3. Dari berbagai ayat, riwayat, dan ucapan serta pernyataan para filosof dan ‘ârif dapat ditarik sebuah kesimpulan bahwa siksaan di akhirat khusus untuk para penentang dan pembangkang (muânidîn), sebagaimana diisyaratkan Amirul Mukminin Ali bin Abi Thalib dalam doa yang mulia ini. Sekaitan dengan masalah ini, masih banyak lagi pembahasan yang dapat dipaparkan, namun saya hanya akan memaparkan sebagian saja.


Pengelompokan Manusia dari Sisi Akidah dan Perbuatan

Manusia, dari sisi akidah dan perbuatan, terbagi menjadi tiga golongan.

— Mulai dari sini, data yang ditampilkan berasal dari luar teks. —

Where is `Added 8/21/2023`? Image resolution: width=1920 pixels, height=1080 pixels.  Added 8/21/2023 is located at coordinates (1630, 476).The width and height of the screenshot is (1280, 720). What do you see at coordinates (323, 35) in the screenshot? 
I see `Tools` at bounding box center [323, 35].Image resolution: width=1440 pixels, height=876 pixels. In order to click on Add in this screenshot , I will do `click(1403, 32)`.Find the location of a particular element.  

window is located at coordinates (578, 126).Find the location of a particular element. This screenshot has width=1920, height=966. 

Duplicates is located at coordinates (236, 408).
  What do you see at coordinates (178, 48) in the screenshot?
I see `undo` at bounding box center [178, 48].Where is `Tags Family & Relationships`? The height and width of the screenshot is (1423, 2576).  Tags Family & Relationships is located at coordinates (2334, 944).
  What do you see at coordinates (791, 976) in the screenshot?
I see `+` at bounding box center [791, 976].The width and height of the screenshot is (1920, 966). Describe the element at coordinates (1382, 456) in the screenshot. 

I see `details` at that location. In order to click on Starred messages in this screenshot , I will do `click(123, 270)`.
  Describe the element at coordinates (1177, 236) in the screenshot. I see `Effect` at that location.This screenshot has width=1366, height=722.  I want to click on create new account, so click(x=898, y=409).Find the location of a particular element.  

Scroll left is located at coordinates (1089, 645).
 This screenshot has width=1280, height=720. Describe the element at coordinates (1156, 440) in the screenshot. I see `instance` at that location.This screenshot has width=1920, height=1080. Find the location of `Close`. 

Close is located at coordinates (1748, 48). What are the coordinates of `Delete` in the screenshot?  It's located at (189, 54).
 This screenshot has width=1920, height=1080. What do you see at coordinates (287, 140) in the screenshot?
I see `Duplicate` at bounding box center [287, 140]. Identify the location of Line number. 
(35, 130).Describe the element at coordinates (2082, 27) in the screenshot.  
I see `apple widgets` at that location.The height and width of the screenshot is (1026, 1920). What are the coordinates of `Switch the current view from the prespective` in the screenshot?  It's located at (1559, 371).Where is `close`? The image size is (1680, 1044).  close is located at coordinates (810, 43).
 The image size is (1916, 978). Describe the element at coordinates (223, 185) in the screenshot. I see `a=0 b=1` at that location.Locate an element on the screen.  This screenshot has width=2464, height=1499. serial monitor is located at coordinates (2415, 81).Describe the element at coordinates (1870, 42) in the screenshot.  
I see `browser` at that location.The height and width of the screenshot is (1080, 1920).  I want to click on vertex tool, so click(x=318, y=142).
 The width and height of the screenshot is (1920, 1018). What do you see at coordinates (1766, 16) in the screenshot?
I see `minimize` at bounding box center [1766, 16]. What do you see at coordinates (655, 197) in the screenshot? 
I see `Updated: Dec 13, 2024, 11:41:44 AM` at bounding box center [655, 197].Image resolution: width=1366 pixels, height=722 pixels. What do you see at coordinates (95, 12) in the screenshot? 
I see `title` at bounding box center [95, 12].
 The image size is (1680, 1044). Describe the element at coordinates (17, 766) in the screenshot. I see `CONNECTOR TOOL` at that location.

1. Orang-orang yang mengetahui kebenaran lalu mengingkari dan menolaknya. Kelompok ini juga enggan menerima kebenaran, dengan dasar penentangan, pembangkangan, dan permusuhan. Mereka suka melakukan perbuatan buruk juga dengan dasar penentangan, pembangkangan, dan pengingkaran. Dalam ayat dijelaskan bahwa orang-orang semacam itu sama sekali tidak akan memiliki kesempatan dan keinginan untuk bertobat. Allah Swt berfirman:

Iblis menjawab, “Demi kekuasaan Engkau, aku akan menyesatkan mereka semuanya, kecuali hamba-hamba-Mu yang dibersihkan (dari dosa) di antara mereka.” Allah berfirman, “(Maka Akulah) yang benar dan hanya kebenaran sajalah yang Ku-katakan. Sesunguhnya Aku pasti akan memenuhi nereka Jahanam dengan jenis kamu dan dengan orang-orang yang mengikuti kamu di antara mereka semuanya.” (Shâd:82)

Anda dapat menyaksikan bagaimana bentuk penentangan, pembangkangan, dan perlawanan setan kepada Allah Swt. Di sini, Allah juga menegaskan bahwa neraka Jahanam akan diisi penuh dengan setan yang membangkang dan mengingkari kebenaran, serta para pengikutnya. Allah Swt berfirman:

Sesungguhnya tobat di sisi Allah hanyalah tobat bagi orang-orang yang mengerjakan kejahatan lantaran kejahilan, yang kemudian mereka bertobat dengan segera, maka mereka itulah yang diterima Allah tobatnya; dan Allah Maha Mengetahui lagi Mahabijak. (al-Nisâ’: 17)

Apabila orang-orang yang beriman kepada ayat- ayat Kami itu datang kepadamu, maka katakanlah, “Salâmun ‘alaikum.” Tuhanmu telah menetapkan atas diri-Nya kasih sayang, (yaitu) barangsiapa yang berbuat kejahatan di antara kamu lantaran kejahilan, kemudian ia bertobat setelah mengerjakan dan mengadakan perbaikan, maka sesungguhnya Allah Maha Pengampun lagi Maha Penyayang. (al-An’âm: 54)

Kemudian sesungguhnya Tuhanmu (mengampuni) bagi orang-orang yang mengerjakan kesalahan karena kejahilannya, kemudian mereka bertobat sesudah itu dan memperbaiki (dirinya) sesungguhnya Tuhanmu sesudah itu benar-benar Maha Pengampun lagi Maha Penyayang. (al-Nahl: 119)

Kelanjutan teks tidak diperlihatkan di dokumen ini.